Flowering the Cross
This Easter weekend was the first time our children haven’t been home on a holiday. Anticipating this, I had made and sent Easter candy-filled bags to them. But, to be honest, Easter morning was a letdown. It felt just like every other Sunday. My children didn’t come out half awake, and we didn’t have cinnamon rolls for breakfast (a tradition I’ve continued from my own childhood). Thanks to some friends, I wasn’t even having to worry about fixing lunch. Instead, my husband and I spent the time before church doing “stuff.”
My husband and I decided to go to the traditional service, which I was secretly glad for. We usually go to the earlier contemporary service, but since leaving campus ministry, this type of service has been hard to attend. The songs usually remind me of specific students whose songs they “were.” I’m always taken back to that worship space which is no longer ours. It’s hard to join in singing, even though many of the songs still hold meaning for me. I’ve been trying to figure out how to reclaim this vital part of my faith.
On Sunday when we began the service by singing Christ the Lord is Risen Today (my absolute favorite Easter hymn) I could feel my barrier go down a little. Later, when we sang Lift High the Cross and The Doxology, I felt some of the joy returning.
But it wasn’t just in the singing that I found peace. When my husband I had entered the sanctuary, we had walked past a cross decorated with flowers.
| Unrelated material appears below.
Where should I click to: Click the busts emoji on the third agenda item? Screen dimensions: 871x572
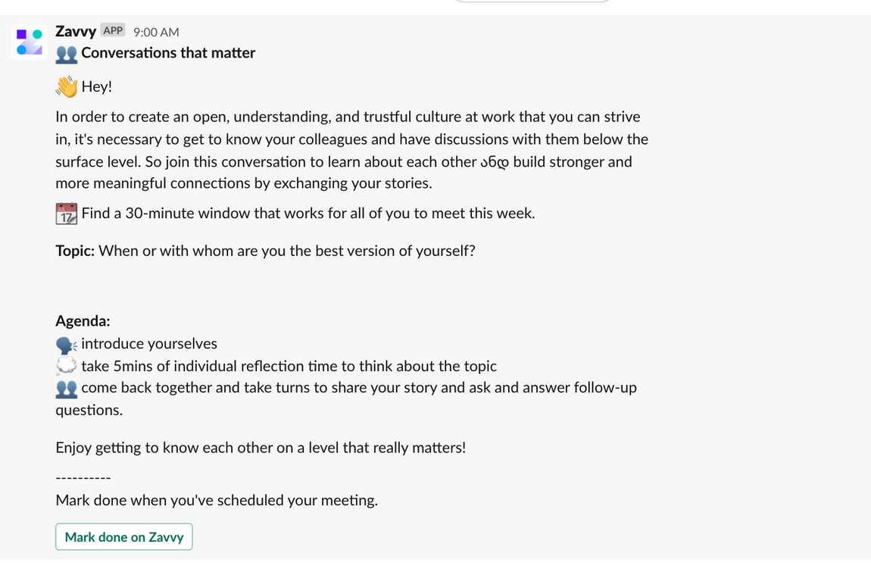66,387
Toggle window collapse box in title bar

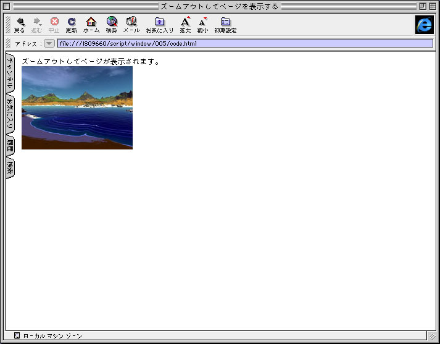point(432,6)
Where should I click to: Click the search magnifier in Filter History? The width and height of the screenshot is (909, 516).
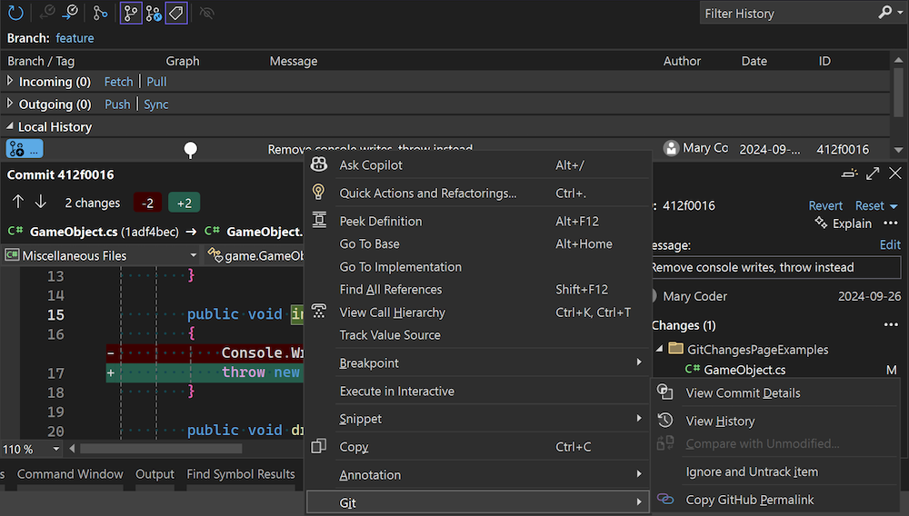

I had seen pictures of something similar to this in the past, and I had always discounted it. I believe we tend to forget just how brutal and un-beautiful the cross really is. Flowering the cross has always felt wrong, as if it’s an attempt to hide the reality of the cross behind Easter.
But as the pastor was finishing his sermon, he invited us to come forward to join our flowers with the ones those in the earlier service had put on. He explained that we were doing this not to hide the cross, but rather to acknowledge the transformative power it holds. That was, is no more. That because Jesus died and rose again, the pain and grief we carry do not hold ultimate power over our lives. That the death and sorrow which has threatened to consume us have met their match in the joyful life which the cross and empty tomb now offer. Flowering the cross isn’t hiding the cross. It’s recognizing that life is new, different, and more hopeful because of it.
As I sat and watched person after person go forward with their flowers, I realized I’d been viewing this practice all wrong. The cross is still a brutal symbol, but it’s not the last word on Jesus’ life and work. The powerful symbolism washed over me.
We all carry losses. Many of us are finding our way after the death of someone we love. We have lost jobs. We’ve had to move. We are walking alongside someone with declining health. Our health is declining. We are having to find new paths because our plans and hopes have been shattered. Our home feels empty after the death of a loved pet.
The Good News of Resurrection morning is that these losses and griefs are not the last word on our lives. They are not the whole story of who a person is, or what our worth, or another person’s worth, is.
The greater part of who we are is our identity as children of God, who are held close, and who are loved more than we can possibly know or understand. That is the power and message of the flowered cross.